課題 – 以下の記録のうち、「Choose the C1ChartZoomPolicy」を含む行から「I will coord(31,414).」を含む行まで（両端の行も含む）だけを、1行を1つの文字列としたJSONリストに書き直す。空行は入れない。

提供情報 –
__________

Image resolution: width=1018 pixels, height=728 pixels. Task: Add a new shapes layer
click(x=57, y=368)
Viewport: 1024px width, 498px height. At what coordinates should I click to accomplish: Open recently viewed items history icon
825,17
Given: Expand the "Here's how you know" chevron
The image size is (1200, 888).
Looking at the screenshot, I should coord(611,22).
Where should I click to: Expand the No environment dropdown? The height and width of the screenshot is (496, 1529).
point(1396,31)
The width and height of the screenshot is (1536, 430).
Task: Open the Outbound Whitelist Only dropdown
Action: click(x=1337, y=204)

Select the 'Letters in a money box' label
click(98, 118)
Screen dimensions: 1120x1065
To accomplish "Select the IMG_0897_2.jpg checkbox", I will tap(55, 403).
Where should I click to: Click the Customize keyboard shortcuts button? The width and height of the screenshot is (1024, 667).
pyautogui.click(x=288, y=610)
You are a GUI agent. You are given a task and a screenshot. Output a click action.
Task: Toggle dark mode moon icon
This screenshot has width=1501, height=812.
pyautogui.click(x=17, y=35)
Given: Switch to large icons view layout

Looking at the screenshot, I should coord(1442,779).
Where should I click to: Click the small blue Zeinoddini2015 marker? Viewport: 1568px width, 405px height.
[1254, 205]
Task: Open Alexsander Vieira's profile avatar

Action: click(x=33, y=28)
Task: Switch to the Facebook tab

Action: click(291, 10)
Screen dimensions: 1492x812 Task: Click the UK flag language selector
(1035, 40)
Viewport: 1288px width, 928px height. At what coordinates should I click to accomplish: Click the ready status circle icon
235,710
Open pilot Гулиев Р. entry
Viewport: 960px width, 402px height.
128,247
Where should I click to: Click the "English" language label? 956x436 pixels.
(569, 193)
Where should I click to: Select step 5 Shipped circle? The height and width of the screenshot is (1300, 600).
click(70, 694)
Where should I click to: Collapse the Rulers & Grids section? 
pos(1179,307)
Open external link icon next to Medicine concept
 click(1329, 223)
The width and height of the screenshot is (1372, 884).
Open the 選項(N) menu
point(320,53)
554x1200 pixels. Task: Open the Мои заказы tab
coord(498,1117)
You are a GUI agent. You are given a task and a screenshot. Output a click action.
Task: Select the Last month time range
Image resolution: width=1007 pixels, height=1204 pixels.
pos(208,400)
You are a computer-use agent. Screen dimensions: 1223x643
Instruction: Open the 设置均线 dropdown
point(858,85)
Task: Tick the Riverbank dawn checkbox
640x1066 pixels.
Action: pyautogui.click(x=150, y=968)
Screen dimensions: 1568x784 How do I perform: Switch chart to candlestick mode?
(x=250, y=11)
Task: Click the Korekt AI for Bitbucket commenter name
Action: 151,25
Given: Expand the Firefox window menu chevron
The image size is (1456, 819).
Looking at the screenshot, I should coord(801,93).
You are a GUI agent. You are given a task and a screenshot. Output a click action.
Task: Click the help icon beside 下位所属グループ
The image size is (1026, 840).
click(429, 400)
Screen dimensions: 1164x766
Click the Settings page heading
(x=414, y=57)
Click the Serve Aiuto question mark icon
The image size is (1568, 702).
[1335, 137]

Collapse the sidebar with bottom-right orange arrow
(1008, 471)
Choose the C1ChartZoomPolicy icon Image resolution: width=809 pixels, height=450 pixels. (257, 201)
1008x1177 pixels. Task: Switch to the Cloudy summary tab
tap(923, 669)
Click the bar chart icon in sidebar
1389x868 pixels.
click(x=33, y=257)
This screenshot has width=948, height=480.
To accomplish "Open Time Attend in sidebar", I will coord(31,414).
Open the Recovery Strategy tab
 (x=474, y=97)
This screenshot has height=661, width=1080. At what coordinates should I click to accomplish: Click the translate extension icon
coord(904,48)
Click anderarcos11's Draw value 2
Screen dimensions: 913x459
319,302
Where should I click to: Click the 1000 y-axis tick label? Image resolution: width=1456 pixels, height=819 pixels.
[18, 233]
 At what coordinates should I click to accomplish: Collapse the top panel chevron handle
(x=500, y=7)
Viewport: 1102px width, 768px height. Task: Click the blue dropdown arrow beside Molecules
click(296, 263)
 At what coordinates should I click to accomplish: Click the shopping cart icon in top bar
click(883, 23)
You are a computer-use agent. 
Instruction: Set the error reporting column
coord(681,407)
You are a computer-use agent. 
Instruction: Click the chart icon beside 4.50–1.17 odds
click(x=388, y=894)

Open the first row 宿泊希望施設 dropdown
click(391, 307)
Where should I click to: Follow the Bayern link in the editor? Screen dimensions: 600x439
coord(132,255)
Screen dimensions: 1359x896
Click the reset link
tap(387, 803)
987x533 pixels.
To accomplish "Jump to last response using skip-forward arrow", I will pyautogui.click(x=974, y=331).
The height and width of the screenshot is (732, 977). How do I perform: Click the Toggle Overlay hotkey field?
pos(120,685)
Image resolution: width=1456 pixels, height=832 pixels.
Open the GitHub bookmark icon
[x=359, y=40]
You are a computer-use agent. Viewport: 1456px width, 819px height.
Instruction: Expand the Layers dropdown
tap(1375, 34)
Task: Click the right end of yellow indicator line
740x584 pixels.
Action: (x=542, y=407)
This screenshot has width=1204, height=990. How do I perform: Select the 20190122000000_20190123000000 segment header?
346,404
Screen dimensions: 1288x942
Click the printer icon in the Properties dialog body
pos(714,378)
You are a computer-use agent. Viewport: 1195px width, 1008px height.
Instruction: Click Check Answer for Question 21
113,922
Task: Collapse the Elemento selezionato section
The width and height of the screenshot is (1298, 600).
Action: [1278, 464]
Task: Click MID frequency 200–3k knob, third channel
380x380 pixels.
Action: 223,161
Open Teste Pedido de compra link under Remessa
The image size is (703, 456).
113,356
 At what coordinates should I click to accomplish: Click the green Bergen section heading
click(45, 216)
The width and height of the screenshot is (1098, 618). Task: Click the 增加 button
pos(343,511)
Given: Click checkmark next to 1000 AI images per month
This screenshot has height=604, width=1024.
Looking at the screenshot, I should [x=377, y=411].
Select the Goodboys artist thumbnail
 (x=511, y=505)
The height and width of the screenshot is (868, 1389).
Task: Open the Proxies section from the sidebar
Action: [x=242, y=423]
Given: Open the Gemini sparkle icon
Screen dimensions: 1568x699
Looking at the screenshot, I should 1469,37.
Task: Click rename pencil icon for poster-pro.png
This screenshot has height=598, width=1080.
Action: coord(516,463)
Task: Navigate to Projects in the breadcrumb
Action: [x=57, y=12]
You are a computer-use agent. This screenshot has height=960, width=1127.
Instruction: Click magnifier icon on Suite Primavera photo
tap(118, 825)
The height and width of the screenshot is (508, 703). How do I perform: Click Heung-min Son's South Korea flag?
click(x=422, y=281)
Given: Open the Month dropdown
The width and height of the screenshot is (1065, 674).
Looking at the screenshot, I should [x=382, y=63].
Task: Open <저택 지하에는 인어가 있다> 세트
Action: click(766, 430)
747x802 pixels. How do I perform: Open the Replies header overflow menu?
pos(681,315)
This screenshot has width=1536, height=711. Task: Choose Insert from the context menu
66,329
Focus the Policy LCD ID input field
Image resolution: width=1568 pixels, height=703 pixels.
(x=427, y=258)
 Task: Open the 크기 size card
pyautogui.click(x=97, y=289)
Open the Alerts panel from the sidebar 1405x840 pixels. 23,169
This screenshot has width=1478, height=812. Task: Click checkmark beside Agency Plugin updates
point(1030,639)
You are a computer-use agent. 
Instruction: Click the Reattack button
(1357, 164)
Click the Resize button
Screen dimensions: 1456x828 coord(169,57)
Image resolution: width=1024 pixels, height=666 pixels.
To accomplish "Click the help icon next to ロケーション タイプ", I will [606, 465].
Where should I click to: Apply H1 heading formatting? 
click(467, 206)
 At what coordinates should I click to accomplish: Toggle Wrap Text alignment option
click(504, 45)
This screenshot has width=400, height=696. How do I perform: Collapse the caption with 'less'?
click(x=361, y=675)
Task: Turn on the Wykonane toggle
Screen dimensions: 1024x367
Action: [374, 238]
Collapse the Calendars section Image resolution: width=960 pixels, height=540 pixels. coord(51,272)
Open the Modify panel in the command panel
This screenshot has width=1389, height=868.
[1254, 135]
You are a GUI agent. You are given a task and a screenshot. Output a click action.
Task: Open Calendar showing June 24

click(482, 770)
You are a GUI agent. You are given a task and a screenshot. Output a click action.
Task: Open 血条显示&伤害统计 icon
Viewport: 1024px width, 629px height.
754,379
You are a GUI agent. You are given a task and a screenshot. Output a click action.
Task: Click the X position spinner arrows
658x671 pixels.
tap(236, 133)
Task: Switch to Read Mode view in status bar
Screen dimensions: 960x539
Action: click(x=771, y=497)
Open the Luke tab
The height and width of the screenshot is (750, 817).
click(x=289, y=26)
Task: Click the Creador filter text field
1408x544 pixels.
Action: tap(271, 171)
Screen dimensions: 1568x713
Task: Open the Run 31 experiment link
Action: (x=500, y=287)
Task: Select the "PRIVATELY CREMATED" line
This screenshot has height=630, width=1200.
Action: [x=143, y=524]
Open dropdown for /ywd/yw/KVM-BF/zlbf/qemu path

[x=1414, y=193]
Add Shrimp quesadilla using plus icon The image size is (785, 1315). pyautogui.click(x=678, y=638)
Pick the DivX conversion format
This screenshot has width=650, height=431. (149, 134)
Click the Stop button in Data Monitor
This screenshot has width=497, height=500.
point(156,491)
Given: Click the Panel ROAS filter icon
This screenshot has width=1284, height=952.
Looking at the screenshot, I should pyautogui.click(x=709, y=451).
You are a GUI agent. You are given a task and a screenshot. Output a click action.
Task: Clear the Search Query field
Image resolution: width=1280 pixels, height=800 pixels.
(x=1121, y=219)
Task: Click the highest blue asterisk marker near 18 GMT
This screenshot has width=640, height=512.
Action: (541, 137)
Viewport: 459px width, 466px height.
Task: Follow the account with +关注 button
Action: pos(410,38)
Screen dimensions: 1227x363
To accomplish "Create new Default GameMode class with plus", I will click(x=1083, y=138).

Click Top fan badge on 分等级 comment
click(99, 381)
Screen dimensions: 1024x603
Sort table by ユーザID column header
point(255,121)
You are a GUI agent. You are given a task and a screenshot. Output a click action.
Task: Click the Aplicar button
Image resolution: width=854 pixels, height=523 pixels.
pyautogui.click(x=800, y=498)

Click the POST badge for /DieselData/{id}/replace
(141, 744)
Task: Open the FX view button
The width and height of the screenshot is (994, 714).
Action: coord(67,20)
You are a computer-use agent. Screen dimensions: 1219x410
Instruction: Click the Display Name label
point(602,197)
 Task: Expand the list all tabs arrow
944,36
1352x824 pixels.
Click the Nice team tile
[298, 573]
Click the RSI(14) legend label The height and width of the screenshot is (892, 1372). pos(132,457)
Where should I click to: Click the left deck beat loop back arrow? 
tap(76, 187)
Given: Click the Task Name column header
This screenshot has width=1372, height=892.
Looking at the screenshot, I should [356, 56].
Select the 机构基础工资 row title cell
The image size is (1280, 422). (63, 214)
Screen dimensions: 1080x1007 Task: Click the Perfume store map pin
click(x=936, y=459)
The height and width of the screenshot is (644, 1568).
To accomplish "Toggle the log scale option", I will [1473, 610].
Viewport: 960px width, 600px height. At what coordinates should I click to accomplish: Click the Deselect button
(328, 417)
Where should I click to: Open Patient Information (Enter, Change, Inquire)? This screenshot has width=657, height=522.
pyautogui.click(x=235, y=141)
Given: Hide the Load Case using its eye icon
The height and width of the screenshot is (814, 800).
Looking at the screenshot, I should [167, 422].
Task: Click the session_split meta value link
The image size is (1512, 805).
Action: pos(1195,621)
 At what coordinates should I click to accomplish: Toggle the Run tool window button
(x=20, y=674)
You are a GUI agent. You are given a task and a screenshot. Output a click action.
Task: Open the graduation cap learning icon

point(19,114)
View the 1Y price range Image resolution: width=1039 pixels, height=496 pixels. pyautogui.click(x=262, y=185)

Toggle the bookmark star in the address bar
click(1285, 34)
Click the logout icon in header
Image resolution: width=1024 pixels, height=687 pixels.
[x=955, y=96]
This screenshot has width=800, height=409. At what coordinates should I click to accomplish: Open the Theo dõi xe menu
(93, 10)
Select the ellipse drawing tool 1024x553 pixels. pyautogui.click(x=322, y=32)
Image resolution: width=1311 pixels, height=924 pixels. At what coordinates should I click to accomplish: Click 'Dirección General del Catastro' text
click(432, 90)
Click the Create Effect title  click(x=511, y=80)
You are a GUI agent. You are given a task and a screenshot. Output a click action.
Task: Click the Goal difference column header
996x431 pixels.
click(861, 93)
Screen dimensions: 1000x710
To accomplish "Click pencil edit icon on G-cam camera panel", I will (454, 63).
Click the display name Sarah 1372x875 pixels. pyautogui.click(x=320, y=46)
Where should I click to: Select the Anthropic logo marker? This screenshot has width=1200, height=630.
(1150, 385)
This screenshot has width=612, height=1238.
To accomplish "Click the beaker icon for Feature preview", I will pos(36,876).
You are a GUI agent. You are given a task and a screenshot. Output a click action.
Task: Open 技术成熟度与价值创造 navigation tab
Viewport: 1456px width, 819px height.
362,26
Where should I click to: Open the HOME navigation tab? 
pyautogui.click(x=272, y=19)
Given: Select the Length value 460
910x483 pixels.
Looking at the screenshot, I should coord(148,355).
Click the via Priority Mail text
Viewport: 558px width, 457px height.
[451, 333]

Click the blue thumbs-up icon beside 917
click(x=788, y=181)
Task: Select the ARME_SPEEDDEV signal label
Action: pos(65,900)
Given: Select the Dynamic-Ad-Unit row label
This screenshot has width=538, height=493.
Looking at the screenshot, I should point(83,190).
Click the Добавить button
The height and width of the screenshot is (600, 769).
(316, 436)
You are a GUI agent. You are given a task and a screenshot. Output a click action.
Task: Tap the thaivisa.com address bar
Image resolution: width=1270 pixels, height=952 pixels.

__________

回答 –
[
  "Choose the C1ChartZoomPolicy icon Image resolution: width=809 pixels, height=450 pixels. (257, 201)",
  "1008x1177 pixels. Task: Switch to the Cloudy summary tab",
  "tap(923, 669)",
  "Click the bar chart icon in sidebar",
  "1389x868 pixels.",
  "click(x=33, y=257)",
  "This screenshot has width=948, height=480.",
  "To accomplish \"Open Time Attend in sidebar\", I will coord(31,414)."
]